▶ **Problem to work on**
Among the lines below, output only those between the line holding "The width and" and the line holding "The height and", inclusive, exactly as written and with no pictures.

START Input

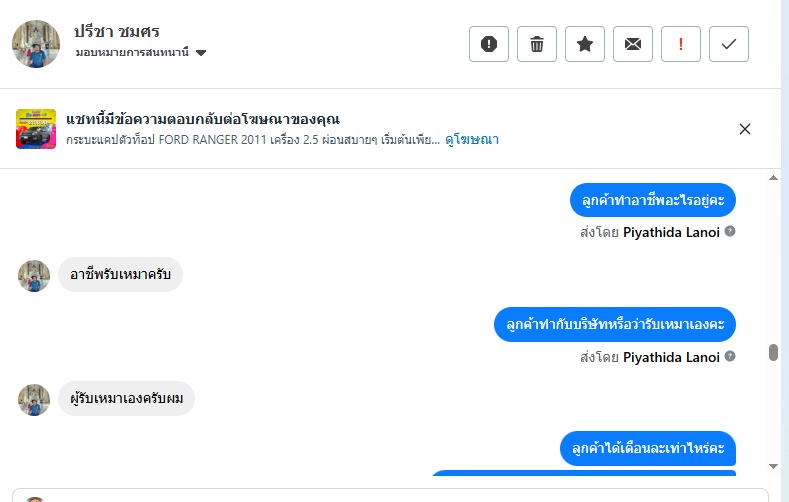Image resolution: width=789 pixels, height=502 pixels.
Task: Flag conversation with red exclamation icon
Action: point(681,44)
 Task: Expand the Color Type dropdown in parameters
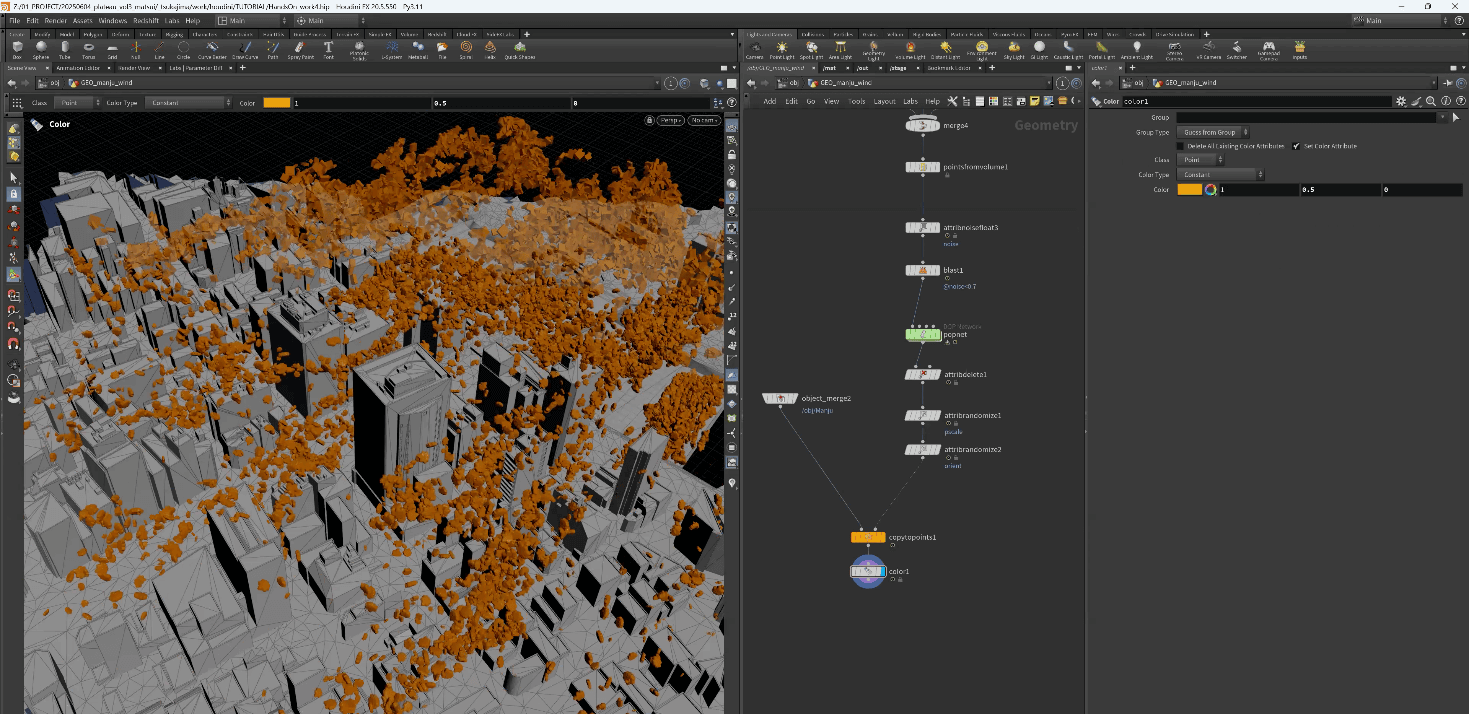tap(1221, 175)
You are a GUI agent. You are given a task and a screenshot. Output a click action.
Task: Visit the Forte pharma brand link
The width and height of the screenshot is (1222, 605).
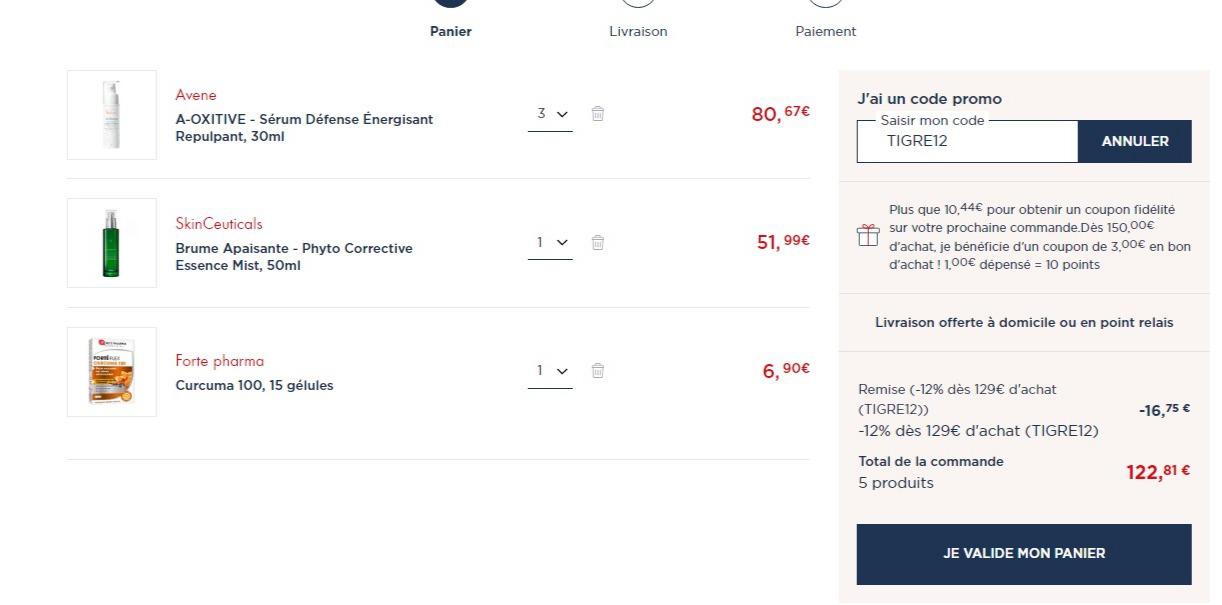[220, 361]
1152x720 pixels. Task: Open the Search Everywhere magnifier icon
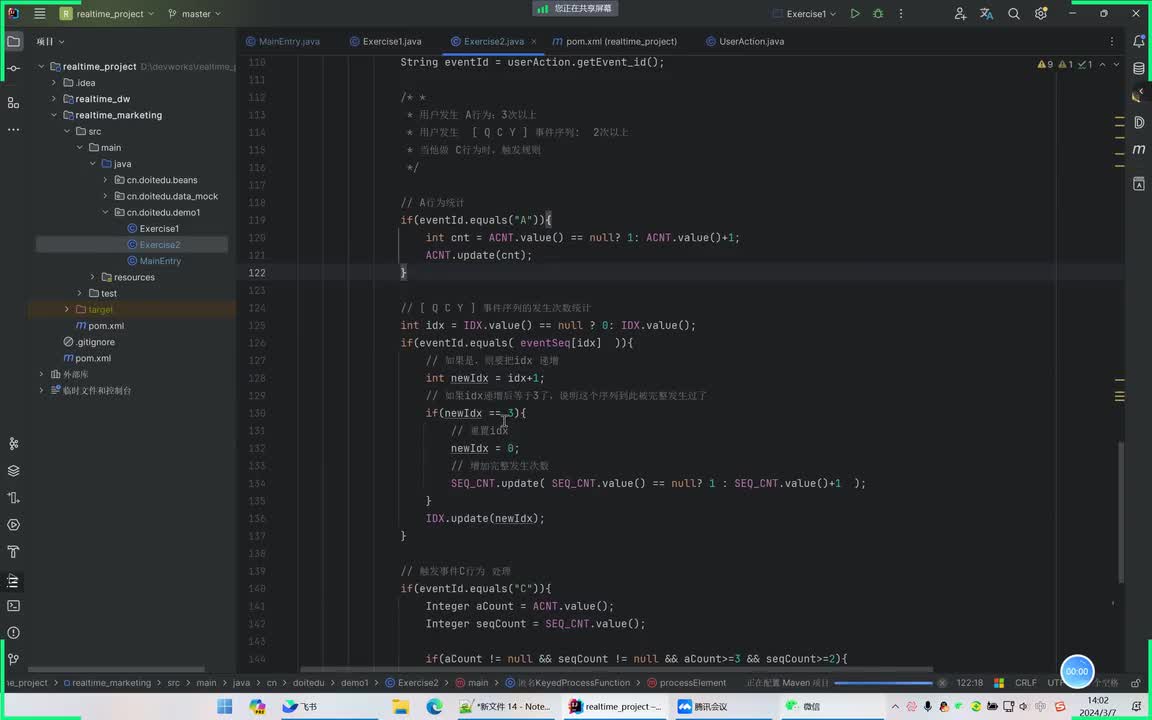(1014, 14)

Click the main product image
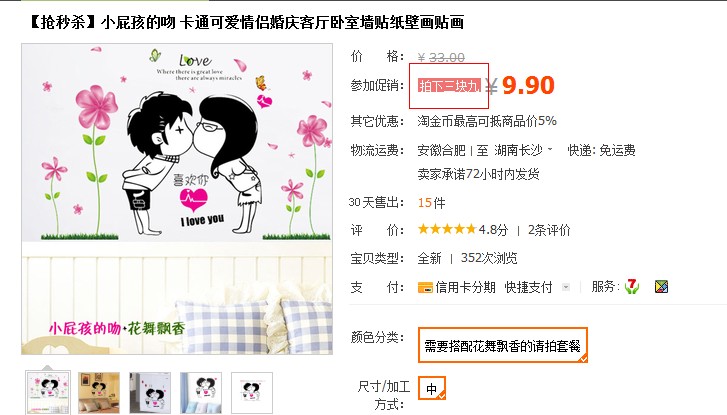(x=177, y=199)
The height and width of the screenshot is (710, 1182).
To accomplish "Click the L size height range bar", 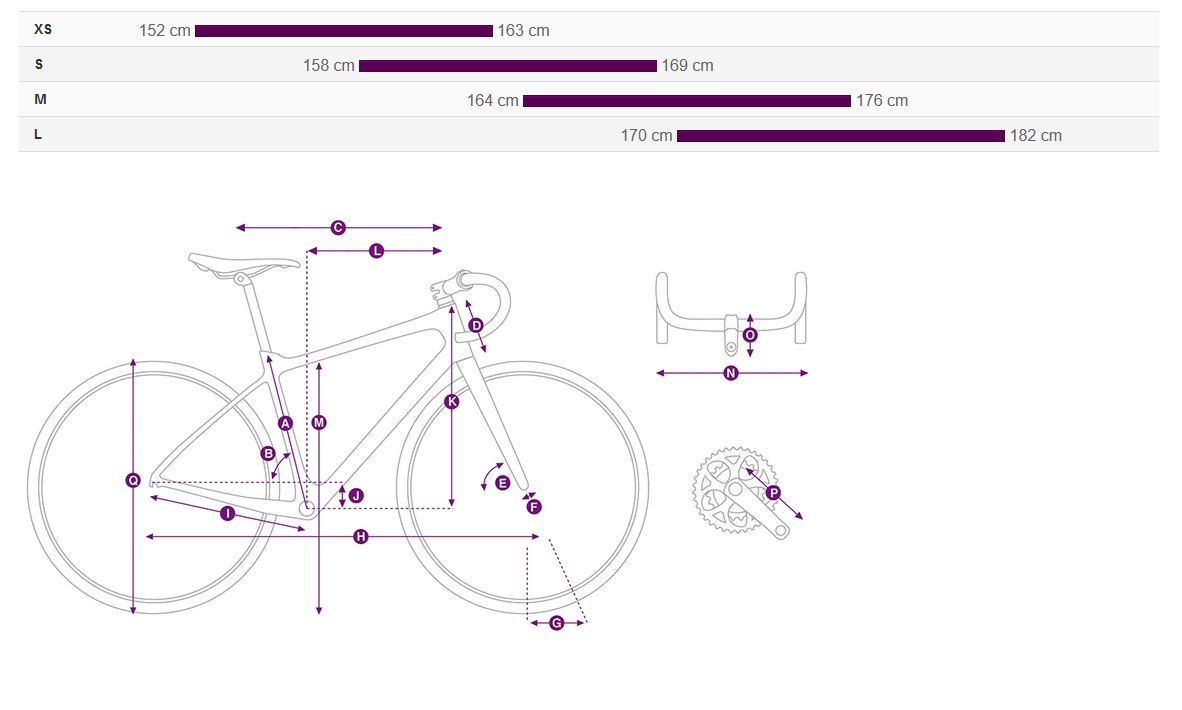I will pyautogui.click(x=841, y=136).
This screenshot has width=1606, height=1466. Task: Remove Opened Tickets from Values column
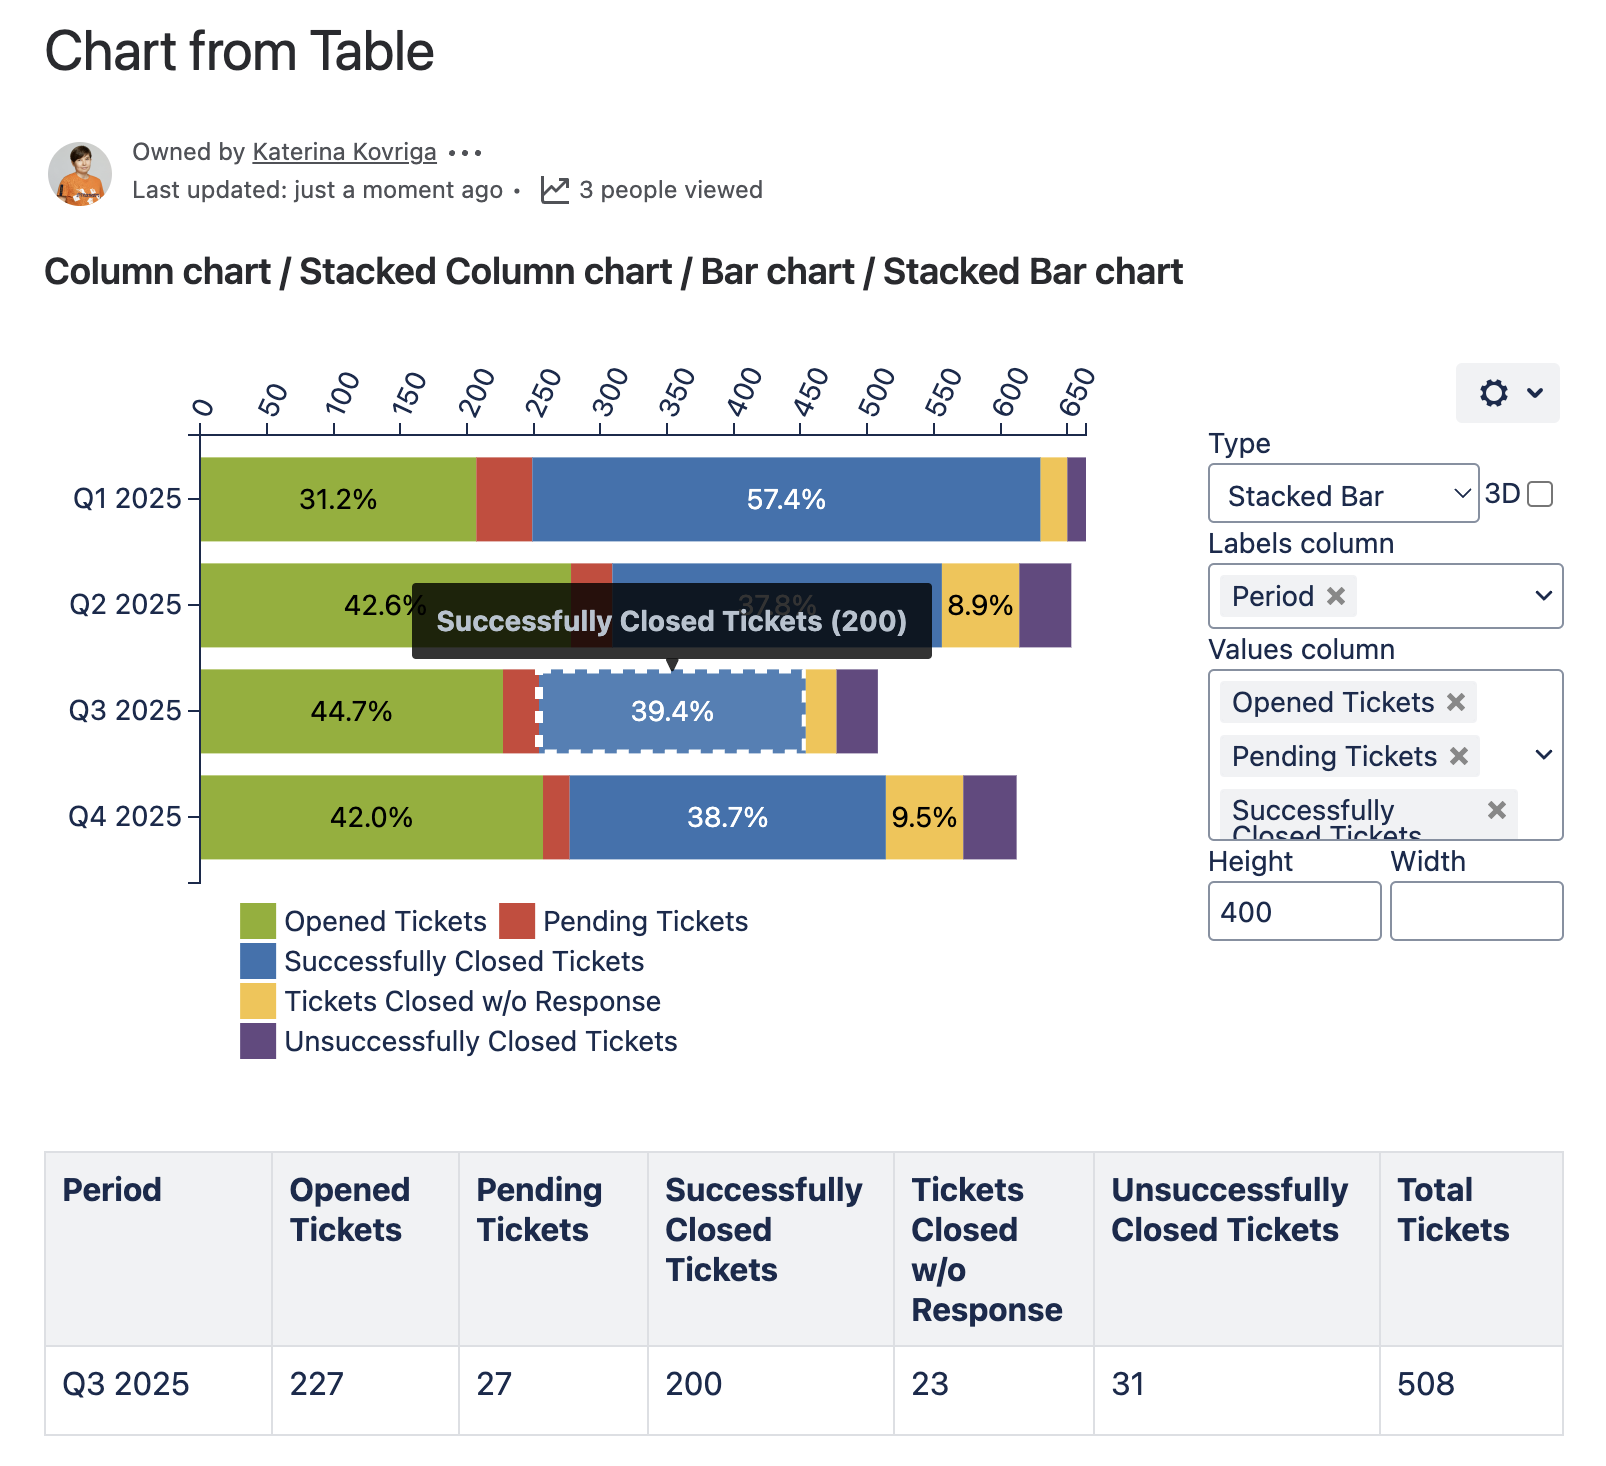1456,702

END Input

▶ **Solution**
The width and height of the screenshot is (1222, 605).
[220, 361]
1152x720 pixels. Task: Open the Search Everywhere magnifier icon
(1014, 14)

Click the main product image
(x=177, y=199)
The height and width of the screenshot is (710, 1182).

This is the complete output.